# Stick-Effekt?



## DocHentai (24. Februar 2005)

Hallo, 

ich hab schon gesucht, aber leider nix gefunden. Dann hab ich selber rumprobiert, bin aber nicht mit dem Ergebnis zufrieden. Wie bekomme ich einen Effekt hin das ein Text so aussieht als wäre er gestickt? Bsp. wie das Mc Rock´n Roll Logo!?

Für hilfreiche Antworten wäre ich sehr dankbar. Ich hänge das Bild das ich gemacht habe mal hinten an.


----------



## coral (24. Februar 2005)

Hallo,

also ich find`s eigentlich ganz gut ! ! !
Vielleicht einmal "Unscharf maskieren" mit 150 - 225%, 1 Pixel Radius... 

Gruss

coral


----------



## Philip Kurz (24. Februar 2005)

Ich finde den Versuch auch schon recht gut. Vielleicht solltest du noch probieren, die Kanten etwas unregelmäßiger zu gestalten.

Wenn dir Illustrator CS zur Verfügung steht, hätte ich auch ein passendes Tutorial für dich


----------



## DocHentai (25. Februar 2005)

ich arbeite mit ps 6 und corel draw 11 also leider nicht.... ich hab versucht das Ganze unregelmäßiger zu gestalten, allerdings hab ichs nicht wirklich hinbekommen    

hab hier auch nach tutorials gesucht "ausfranzen" aber nix gefunden was mir weiter geholfen hat....


----------



## alextsch (25. Februar 2005)

Such mal auf http://www.docma.de - In einem der letzten Hefte (glaube Mitte 2004) war ein 6-seitiges Tutorial über "Sticken" mit PhotoShop, die Ausgabe müsste man auch nachbestellen können oder online bei Doc Baumann was finden.

mfg


----------



## extracuriosity (25. Februar 2005)

Zum Ränder unregelmässig machen:

 Wenn du das Logo auf eine neue Ebene duplizierst und auf der einen den Windfilter von rechts und auf der anderen von links anwendest, dann die obere Ebene mit STRG + Klick markierst, die Auswahl umkehrst und von der unteren Ebene abziehst, bekommst du das (s. Anhang). Ist natürlich nur die halbe Miete zum fertigen Sticklogo, aber den Rest kriegst du ja ganz gut hin.


----------



## DocHentai (25. Februar 2005)

ach ja.... ich hab den Windeffekt bis jetzt immer nur andersrum benutzt *grins*. Vielen Dank für eure Antworten


----------



## German (25. Februar 2005)

Was das Ganze sehr unrealistisch macht ist die durchgängig gleiche Richtung der "Schraffur". 

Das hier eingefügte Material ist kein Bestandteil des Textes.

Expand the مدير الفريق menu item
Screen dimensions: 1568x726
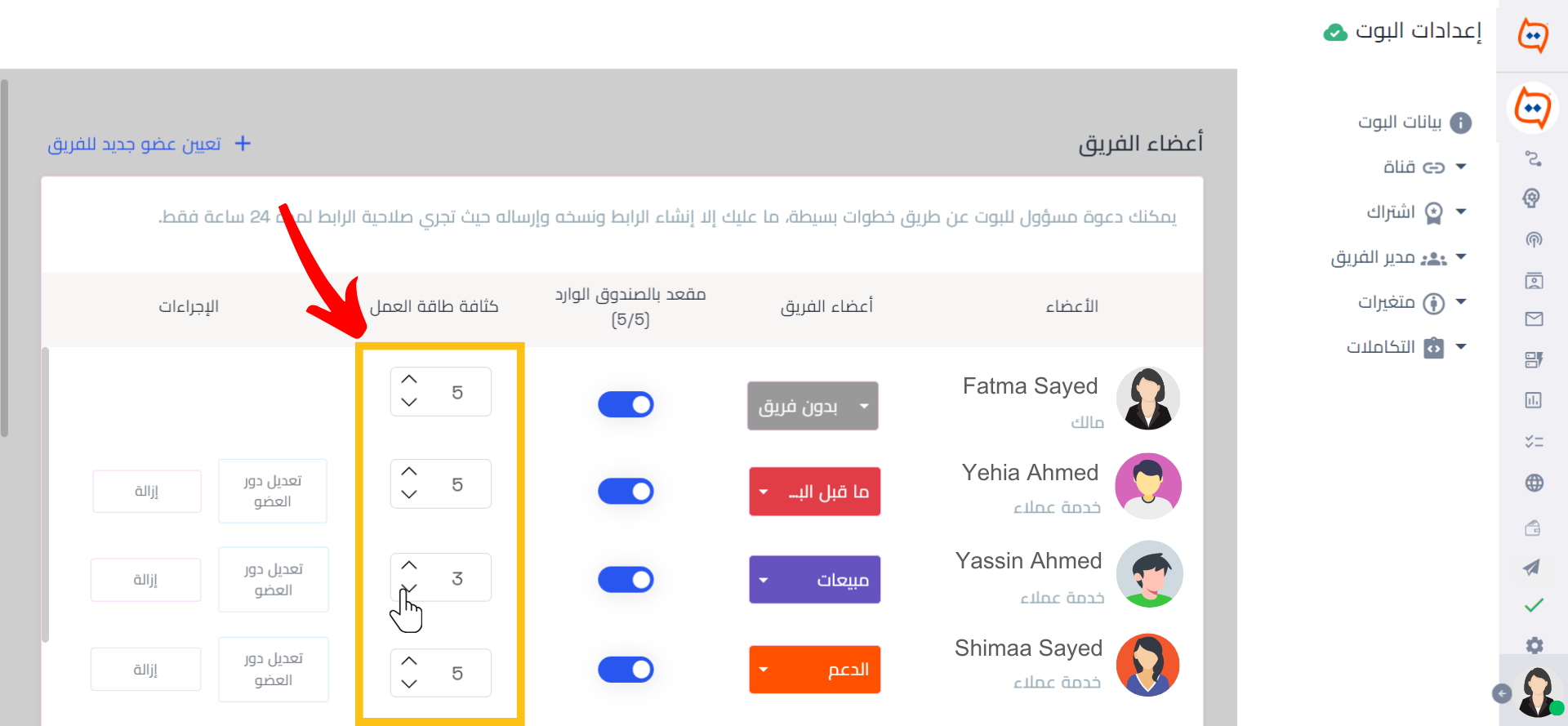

Für die Füllung gäbe es die Möglichkeit, dass Du mehrere Ebenen mit der Textur etwas drehst, z.B. -45° für o und g, 0° und 90° für das L und den unteren Teil des g. Von diesen Ebenen zeigst Du per Ebenenmaske die entsprechenden Segmente der Buchstaben.

Problematischer ist da die Outline, denn dort verlaufen bei einem Sticker die Fäden ziemlich exakt quer zur Linie. Da die in Deinem Fall schwarz sind würd es vieleicht nicht auffallen wenn Du das mit der oben beschriebenen Methode in 45°-Schritten umsetzt.


----------



## extracuriosity (25. Februar 2005)

Es gibt aber auch "Patches", die nur in eine Richtung gestickt sind.


----------



## Lemming (2. März 2005)

Wenn du Illu CS hast, da gibt's da ideale Tutorual dazu.

Gruss Lemming


----------



## Meistaaa (2. März 2005)

Könnte mir jemand das "Ideale Tutorial" schicken, bzw. den Link? *liebguck*   

Danke schonmal im Vorraus


----------



## Philip Kurz (2. März 2005)

Sorry, habe deine PN fast vergessen ^^

Hier der Link zum Illustrator-Tutorial: http://www.thewebmachine.com/ ... dann auf "Illustrator" und schließlich unter "Embroided Type".


----------



## German (2. März 2005)

Lemming hat gesagt.:
			
		

> Wenn du Illu CS hast,


Da brauchts kein CS, Pinsel kann man schon mit 8.0 erstellen, wie steht in der Hilfe.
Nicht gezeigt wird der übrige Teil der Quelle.